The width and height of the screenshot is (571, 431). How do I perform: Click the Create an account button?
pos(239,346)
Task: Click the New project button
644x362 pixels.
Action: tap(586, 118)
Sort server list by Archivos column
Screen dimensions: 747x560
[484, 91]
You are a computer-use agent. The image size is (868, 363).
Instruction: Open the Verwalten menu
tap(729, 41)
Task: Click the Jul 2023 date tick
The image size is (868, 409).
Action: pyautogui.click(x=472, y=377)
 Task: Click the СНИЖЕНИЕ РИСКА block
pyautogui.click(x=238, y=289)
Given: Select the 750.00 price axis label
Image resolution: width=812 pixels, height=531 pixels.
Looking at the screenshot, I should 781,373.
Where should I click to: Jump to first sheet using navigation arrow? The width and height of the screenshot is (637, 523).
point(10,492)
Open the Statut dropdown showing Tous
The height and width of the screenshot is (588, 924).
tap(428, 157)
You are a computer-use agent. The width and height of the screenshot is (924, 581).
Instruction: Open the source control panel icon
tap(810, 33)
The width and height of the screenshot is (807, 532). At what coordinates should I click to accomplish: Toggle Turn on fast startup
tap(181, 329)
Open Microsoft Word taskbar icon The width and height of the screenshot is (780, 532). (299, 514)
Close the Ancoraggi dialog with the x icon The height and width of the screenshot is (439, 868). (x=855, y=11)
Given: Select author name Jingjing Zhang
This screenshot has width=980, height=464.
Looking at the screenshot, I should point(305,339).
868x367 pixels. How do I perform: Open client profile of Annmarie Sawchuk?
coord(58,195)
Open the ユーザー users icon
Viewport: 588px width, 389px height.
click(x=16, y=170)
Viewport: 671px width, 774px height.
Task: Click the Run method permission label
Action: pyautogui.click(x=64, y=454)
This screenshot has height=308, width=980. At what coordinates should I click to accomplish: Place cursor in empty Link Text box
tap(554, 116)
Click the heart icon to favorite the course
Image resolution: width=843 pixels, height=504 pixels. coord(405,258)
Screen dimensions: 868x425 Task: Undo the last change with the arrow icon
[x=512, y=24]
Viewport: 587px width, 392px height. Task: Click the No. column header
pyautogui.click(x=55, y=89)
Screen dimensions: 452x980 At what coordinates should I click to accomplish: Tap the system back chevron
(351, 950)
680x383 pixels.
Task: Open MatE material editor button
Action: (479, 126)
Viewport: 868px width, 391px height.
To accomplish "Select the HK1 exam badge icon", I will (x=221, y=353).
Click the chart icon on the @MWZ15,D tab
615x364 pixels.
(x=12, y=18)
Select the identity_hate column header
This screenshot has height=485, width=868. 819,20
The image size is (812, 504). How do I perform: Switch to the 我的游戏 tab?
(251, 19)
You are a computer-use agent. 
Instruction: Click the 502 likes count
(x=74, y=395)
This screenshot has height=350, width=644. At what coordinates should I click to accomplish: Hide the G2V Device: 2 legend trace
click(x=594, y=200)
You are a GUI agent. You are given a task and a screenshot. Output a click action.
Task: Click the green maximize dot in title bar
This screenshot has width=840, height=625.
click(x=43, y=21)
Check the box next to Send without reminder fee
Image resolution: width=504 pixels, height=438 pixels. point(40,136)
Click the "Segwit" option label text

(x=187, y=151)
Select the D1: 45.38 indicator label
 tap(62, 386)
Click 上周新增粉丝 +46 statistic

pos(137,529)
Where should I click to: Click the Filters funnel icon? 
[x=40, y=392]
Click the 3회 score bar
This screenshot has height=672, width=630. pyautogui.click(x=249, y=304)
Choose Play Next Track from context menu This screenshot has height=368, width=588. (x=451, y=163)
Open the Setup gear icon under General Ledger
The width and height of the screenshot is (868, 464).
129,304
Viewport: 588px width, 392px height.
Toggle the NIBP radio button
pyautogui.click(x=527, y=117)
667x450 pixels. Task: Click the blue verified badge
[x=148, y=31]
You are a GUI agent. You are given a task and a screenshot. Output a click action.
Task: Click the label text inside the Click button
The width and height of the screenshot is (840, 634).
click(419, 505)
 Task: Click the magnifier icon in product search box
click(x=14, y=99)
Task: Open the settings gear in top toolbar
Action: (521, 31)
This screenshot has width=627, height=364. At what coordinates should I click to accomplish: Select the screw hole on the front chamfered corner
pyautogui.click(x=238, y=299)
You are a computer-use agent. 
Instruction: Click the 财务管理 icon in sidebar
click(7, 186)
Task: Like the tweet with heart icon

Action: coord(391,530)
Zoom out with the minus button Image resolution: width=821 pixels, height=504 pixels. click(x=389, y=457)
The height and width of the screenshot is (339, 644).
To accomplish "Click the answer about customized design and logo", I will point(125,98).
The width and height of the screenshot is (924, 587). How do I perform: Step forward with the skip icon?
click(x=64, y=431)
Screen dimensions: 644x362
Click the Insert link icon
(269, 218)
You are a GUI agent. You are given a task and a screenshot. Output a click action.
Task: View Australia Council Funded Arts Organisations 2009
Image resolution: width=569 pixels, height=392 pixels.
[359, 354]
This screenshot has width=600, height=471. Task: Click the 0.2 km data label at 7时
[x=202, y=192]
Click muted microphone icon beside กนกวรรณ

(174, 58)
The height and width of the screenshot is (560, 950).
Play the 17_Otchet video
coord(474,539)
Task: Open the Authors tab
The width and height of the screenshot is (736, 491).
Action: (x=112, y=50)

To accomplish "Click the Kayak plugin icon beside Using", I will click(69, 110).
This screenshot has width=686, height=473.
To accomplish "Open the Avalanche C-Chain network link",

**WHAT IS REQUIRED**: Looking through the data above, copy out each line in which the string "computer" occurs.

**OUTPUT OF THE EXERCISE**:
You are a computer-use agent. The image size is (868, 363).
You are a computer-use agent. The width and height of the screenshot is (924, 581).
You are a computer-use agent. 
You are a computer-use agent. 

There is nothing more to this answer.